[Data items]

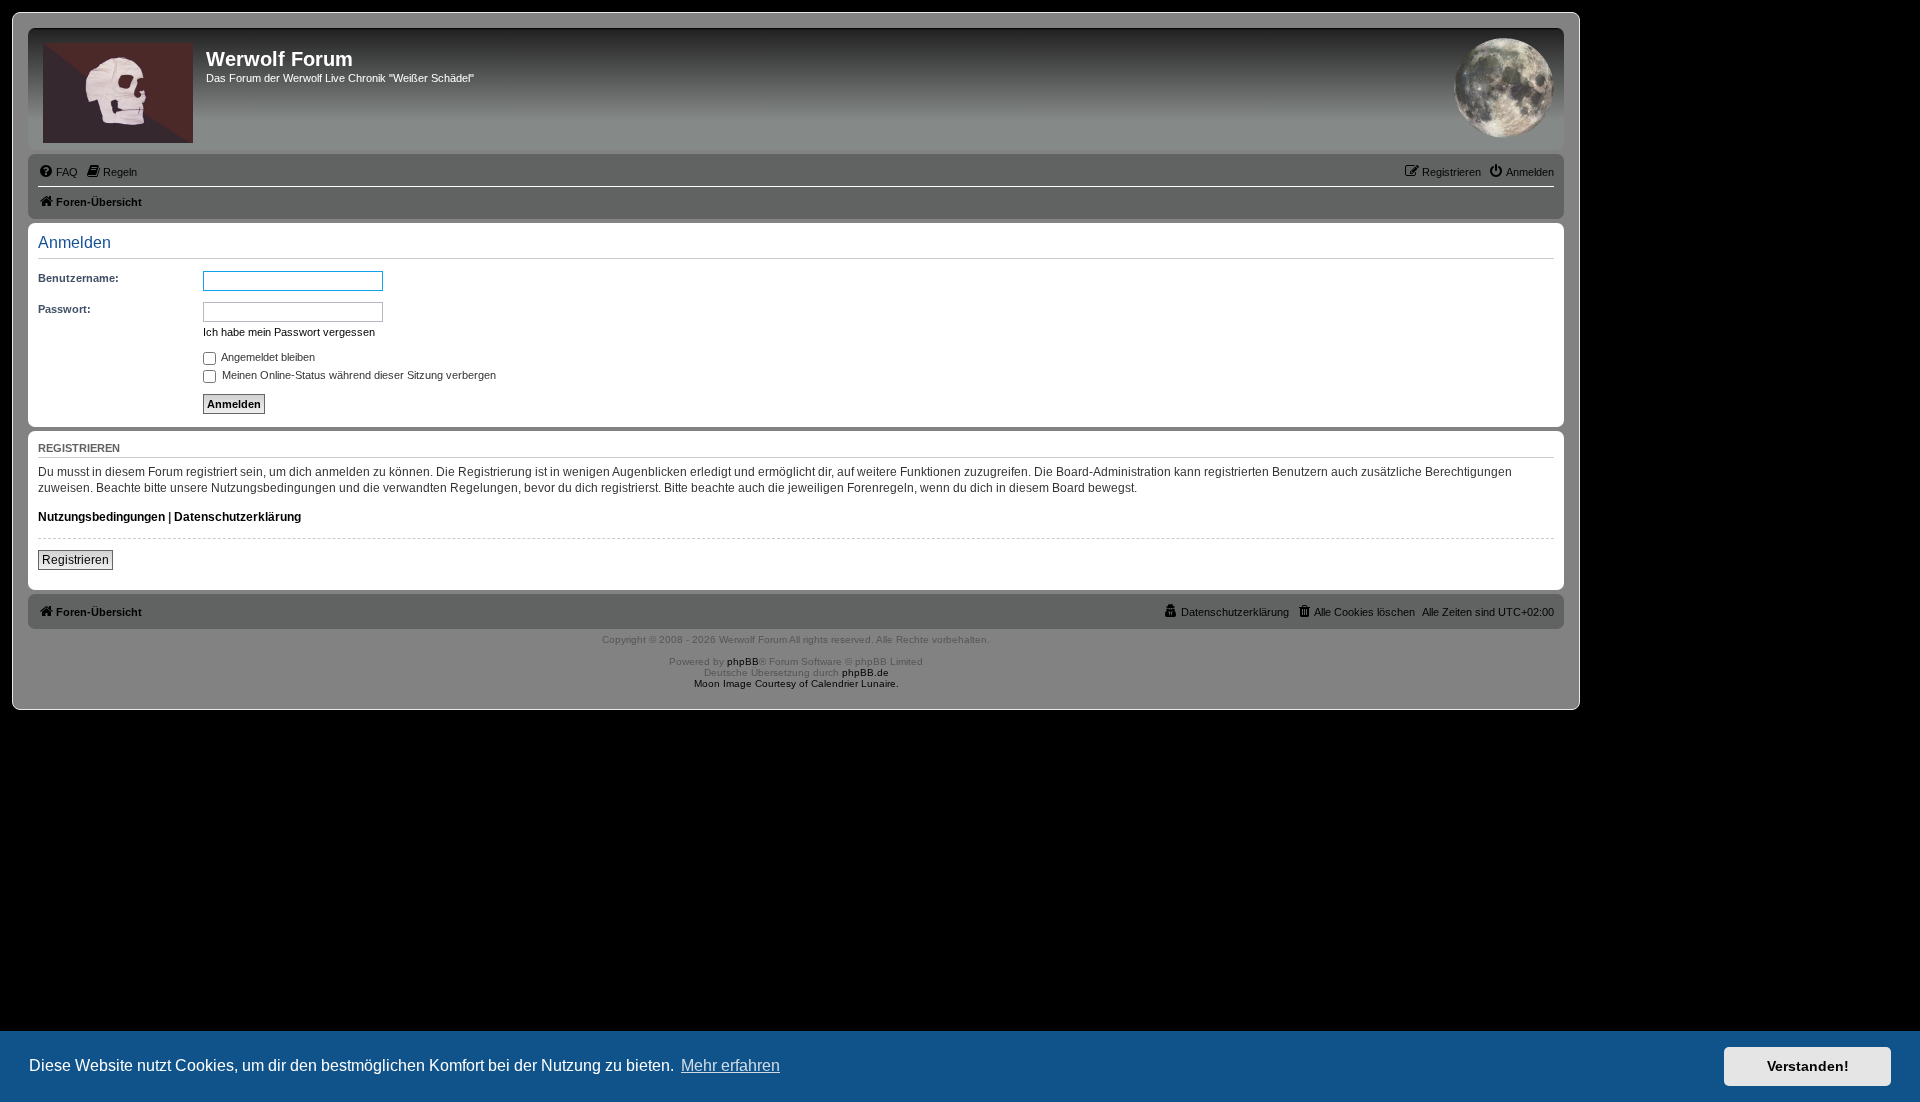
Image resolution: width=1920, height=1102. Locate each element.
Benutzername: (78, 278)
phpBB (743, 661)
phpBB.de (865, 672)
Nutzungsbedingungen (101, 517)
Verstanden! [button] (1808, 1066)
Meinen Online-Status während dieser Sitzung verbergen (357, 375)
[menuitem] (58, 172)
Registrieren (75, 560)
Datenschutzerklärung (237, 517)
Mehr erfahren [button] (730, 1065)
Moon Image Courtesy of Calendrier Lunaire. (796, 683)
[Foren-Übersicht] (119, 89)
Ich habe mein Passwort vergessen (289, 332)
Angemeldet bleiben (267, 357)
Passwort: (64, 309)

Problem requirements ▸ Copy, exactly as written, the lines above, beginning with the one that contains "[menuitem] (58, 172)" and ending with the last.

Written answer ▸
[menuitem] (58, 172)
Registrieren (75, 560)
Datenschutzerklärung (237, 517)
Mehr erfahren [button] (730, 1065)
Moon Image Courtesy of Calendrier Lunaire. (796, 683)
[Foren-Übersicht] (119, 89)
Ich habe mein Passwort vergessen (289, 332)
Angemeldet bleiben (267, 357)
Passwort: (64, 309)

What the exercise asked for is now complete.